■ Problem: Quote the records below word for word, keeping every line.

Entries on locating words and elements

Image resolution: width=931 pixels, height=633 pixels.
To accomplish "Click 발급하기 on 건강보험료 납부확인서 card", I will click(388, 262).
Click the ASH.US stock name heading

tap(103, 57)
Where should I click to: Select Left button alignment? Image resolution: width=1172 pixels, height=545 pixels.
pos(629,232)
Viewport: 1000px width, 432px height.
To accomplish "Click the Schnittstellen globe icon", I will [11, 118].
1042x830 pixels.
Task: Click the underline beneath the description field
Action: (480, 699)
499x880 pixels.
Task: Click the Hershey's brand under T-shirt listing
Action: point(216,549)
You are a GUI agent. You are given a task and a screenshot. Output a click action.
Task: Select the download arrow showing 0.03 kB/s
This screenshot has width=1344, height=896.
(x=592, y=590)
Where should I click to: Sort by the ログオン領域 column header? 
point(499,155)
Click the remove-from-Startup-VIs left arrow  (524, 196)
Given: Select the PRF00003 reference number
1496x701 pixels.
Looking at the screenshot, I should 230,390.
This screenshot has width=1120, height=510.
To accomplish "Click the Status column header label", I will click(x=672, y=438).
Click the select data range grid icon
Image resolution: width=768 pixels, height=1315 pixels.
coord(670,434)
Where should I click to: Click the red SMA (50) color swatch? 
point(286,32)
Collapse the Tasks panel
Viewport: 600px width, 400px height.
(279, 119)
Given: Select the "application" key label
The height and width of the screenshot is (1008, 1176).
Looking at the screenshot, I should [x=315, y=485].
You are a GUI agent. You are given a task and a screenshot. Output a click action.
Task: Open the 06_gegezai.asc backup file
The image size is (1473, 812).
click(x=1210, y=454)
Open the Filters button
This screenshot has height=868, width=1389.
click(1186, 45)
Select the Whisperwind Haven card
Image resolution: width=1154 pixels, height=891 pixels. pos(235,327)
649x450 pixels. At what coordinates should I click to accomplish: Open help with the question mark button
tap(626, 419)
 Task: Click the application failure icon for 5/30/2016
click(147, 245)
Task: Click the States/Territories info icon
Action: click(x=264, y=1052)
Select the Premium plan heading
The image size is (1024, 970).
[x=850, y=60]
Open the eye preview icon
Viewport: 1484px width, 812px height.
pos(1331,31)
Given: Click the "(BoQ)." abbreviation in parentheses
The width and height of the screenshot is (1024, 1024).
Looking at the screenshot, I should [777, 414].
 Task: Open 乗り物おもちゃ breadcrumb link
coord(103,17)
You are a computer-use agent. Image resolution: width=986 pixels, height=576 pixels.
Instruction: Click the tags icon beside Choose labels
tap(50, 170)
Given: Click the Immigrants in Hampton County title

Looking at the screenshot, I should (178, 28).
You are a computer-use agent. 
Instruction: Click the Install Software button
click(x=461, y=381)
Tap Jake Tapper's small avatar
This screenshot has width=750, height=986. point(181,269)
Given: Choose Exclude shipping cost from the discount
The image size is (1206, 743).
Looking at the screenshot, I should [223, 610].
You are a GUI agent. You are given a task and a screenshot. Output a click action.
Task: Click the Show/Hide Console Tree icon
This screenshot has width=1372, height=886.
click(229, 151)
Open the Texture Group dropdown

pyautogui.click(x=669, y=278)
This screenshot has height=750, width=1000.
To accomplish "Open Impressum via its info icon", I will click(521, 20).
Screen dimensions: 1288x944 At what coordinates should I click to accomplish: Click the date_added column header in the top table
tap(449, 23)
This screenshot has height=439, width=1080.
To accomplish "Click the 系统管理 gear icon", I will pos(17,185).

■ Output of the task:
Image resolution: width=931 pixels, height=633 pixels.
To accomplish "Click 발급하기 on 건강보험료 납부확인서 card", I will click(388, 262).
Click the ASH.US stock name heading

tap(103, 57)
Where should I click to: Select Left button alignment? Image resolution: width=1172 pixels, height=545 pixels.
pos(629,232)
Viewport: 1000px width, 432px height.
To accomplish "Click the Schnittstellen globe icon", I will [11, 118].
1042x830 pixels.
Task: Click the underline beneath the description field
Action: (480, 699)
499x880 pixels.
Task: Click the Hershey's brand under T-shirt listing
Action: point(216,549)
You are a GUI agent. You are given a task and a screenshot. Output a click action.
Task: Select the download arrow showing 0.03 kB/s
This screenshot has width=1344, height=896.
(x=592, y=590)
Where should I click to: Sort by the ログオン領域 column header? 
point(499,155)
Click the remove-from-Startup-VIs left arrow  (524, 196)
Given: Select the PRF00003 reference number
1496x701 pixels.
Looking at the screenshot, I should 230,390.
This screenshot has width=1120, height=510.
To accomplish "Click the Status column header label", I will click(x=672, y=438).
Click the select data range grid icon
Image resolution: width=768 pixels, height=1315 pixels.
coord(670,434)
Where should I click to: Click the red SMA (50) color swatch? 
point(286,32)
Collapse the Tasks panel
Viewport: 600px width, 400px height.
(279, 119)
Given: Select the "application" key label
The height and width of the screenshot is (1008, 1176).
Looking at the screenshot, I should [x=315, y=485].
You are a GUI agent. You are given a task and a screenshot. Output a click action.
Task: Open the 06_gegezai.asc backup file
The image size is (1473, 812).
click(x=1210, y=454)
Open the Filters button
This screenshot has height=868, width=1389.
click(1186, 45)
Select the Whisperwind Haven card
Image resolution: width=1154 pixels, height=891 pixels. pos(235,327)
649x450 pixels. At what coordinates should I click to accomplish: Open help with the question mark button
tap(626, 419)
 Task: Click the application failure icon for 5/30/2016
click(147, 245)
Task: Click the States/Territories info icon
Action: click(x=264, y=1052)
Select the Premium plan heading
The image size is (1024, 970).
[x=850, y=60]
Open the eye preview icon
Viewport: 1484px width, 812px height.
pos(1331,31)
Given: Click the "(BoQ)." abbreviation in parentheses
The width and height of the screenshot is (1024, 1024).
Looking at the screenshot, I should [777, 414].
 Task: Open 乗り物おもちゃ breadcrumb link
coord(103,17)
You are a computer-use agent. Image resolution: width=986 pixels, height=576 pixels.
Instruction: Click the tags icon beside Choose labels
tap(50, 170)
Given: Click the Immigrants in Hampton County title

Looking at the screenshot, I should (178, 28).
You are a computer-use agent. 
Instruction: Click the Install Software button
click(x=461, y=381)
Tap Jake Tapper's small avatar
This screenshot has width=750, height=986. point(181,269)
Given: Choose Exclude shipping cost from the discount
The image size is (1206, 743).
Looking at the screenshot, I should [223, 610].
You are a GUI agent. You are given a task and a screenshot. Output a click action.
Task: Click the Show/Hide Console Tree icon
This screenshot has width=1372, height=886.
click(229, 151)
Open the Texture Group dropdown

pyautogui.click(x=669, y=278)
This screenshot has height=750, width=1000.
To accomplish "Open Impressum via its info icon", I will click(521, 20).
Screen dimensions: 1288x944 At what coordinates should I click to accomplish: Click the date_added column header in the top table
tap(449, 23)
This screenshot has height=439, width=1080.
To accomplish "Click the 系统管理 gear icon", I will pos(17,185).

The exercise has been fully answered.